I'm writing a news client (mainly to test out CAB & ClickOnce!), and trying
to decide on what to use for the storage of messages etc.. SQL Express seems
like overkill (and is a hefty download for a < 1MB app!). Also, since there
could be thousands of messages (potentially binary), I'm not sure that
serializing my classes to disk would perform at all well.

What would other people use for a small app like this? And why?

Thanks,
Nov 17 '05 #1
6 1477
I would simply store them sequentially in a single file and then create an
index file which has some header information (perhaps subject, author, date,
etc) and an offset to the message's text in the main file. Similar to my
response to the message just a bit earlier under "squeeze few image file
into on binary file"

You could also compress the text prior to storing it in the single file
(using SharpZipLib or 7Zip or something). I suspect it would compress well,
even messages with uuencoded or yenc encoded binaries.

I actually need to integrate a newsreader, at some point, into an app I'm
writing and I suspect this is the direction I'll take.

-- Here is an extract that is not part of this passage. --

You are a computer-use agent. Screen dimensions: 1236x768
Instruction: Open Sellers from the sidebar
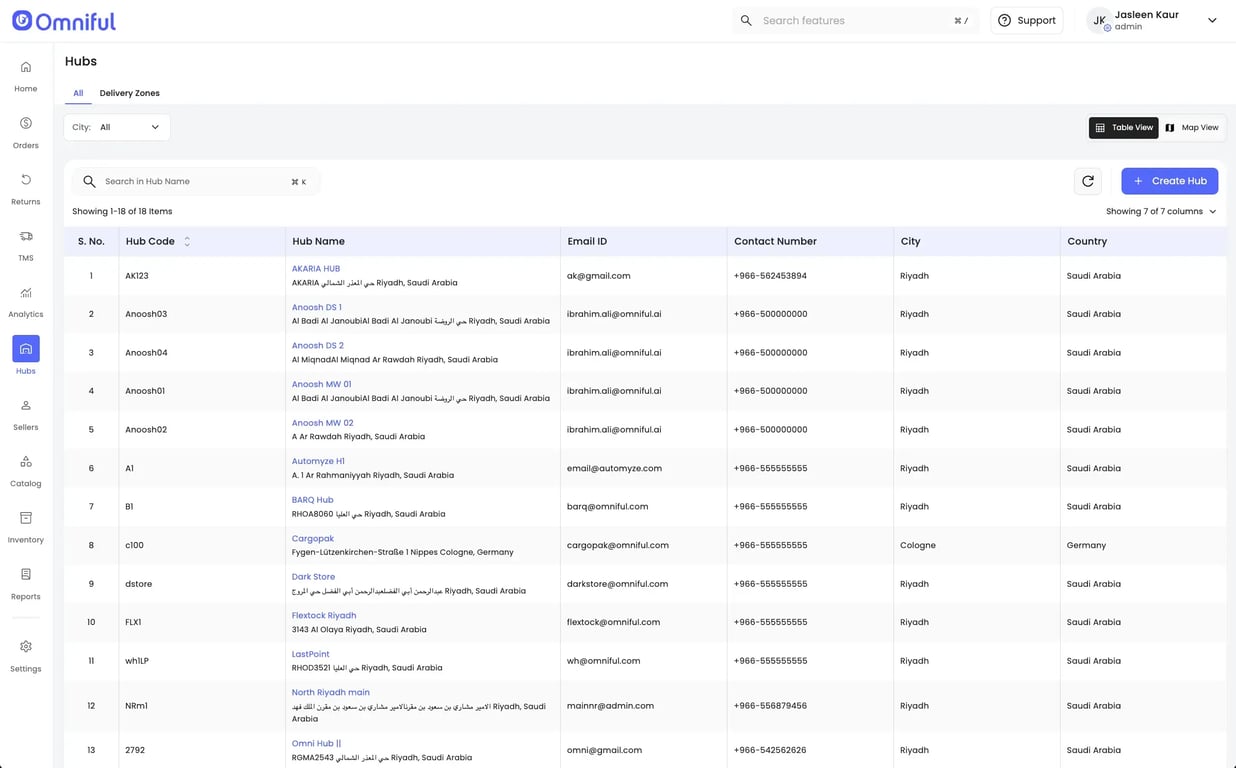pyautogui.click(x=26, y=413)
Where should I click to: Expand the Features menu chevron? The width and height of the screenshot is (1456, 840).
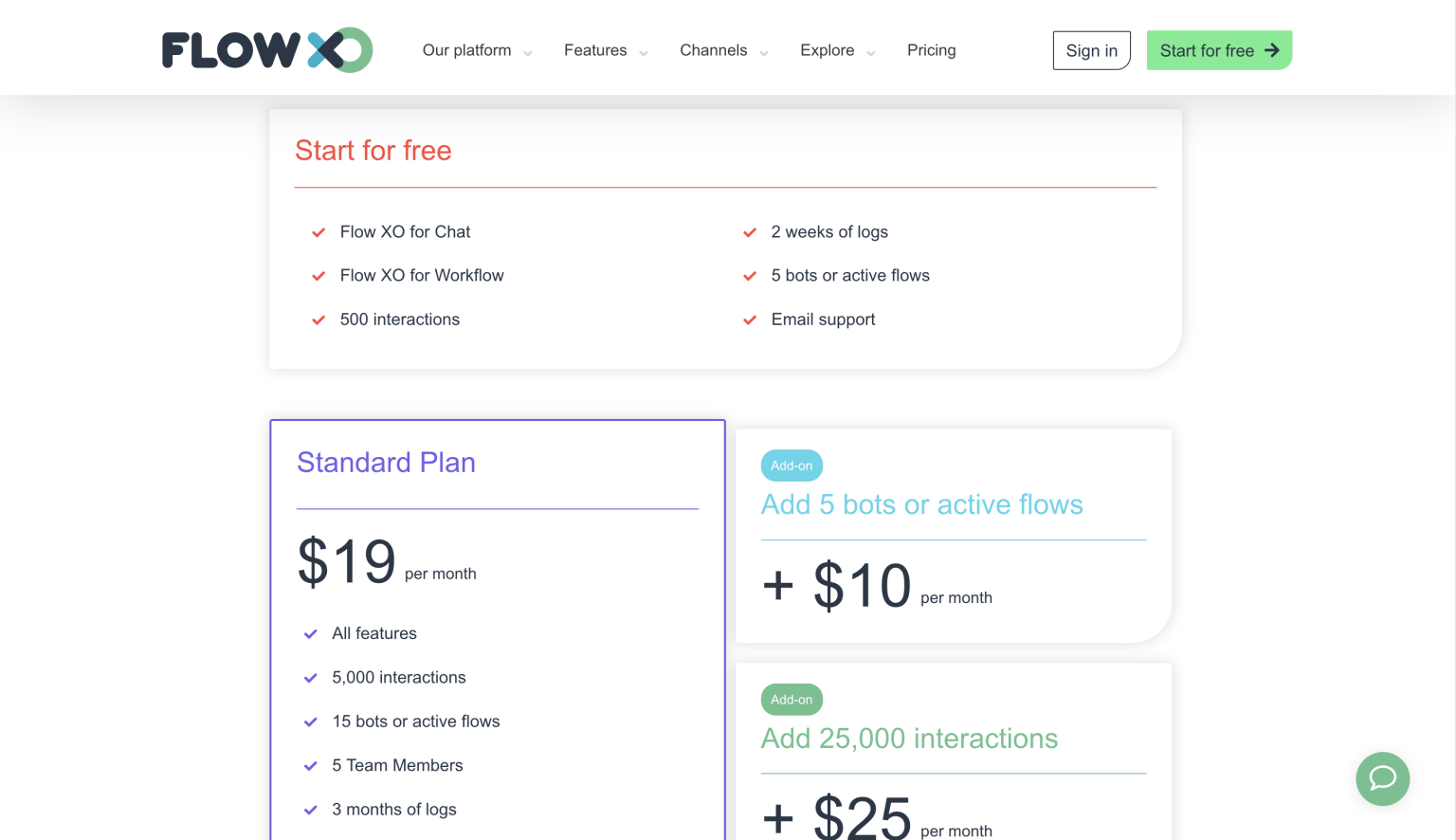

The advantage of this is that access is quick and it easily accommodates
thousands of messages. If you store the messages in separate files, you'll
soon find your directory getting large and getting to the data in a single
file with an index, using Seek will be much faster than having the file
system find a match for your file name in a directory with thousands of
files.

It's also fairly easy to purge lots of contiguous messages (which is likely
how you'd want to handle purging from a newsreader) from the file. For
example, if you want to delete the first 1000 messages, simply find the
index to the 1001'st message, then copy the data from there to the end to a
new file, delete the original file, and then rename the new one to the name
of the old. Do the same with the index file.

Pete

"Danny Tuppeny" <gr****@dannytu ppeny.commmmmm> wrote in message
news:43******** *************** @ptn-nntp-reader03.plus.n et...
Hi all,

I'm writing a news client (mainly to test out CAB & ClickOnce!), and
trying to decide on what to use for the storage of messages etc.. SQL
Express seems like overkill (and is a hefty download for a < 1MB app!).
Also, since there could be thousands of messages (potentially binary), I'm
not sure that serializing my classes to disk would perform at all well.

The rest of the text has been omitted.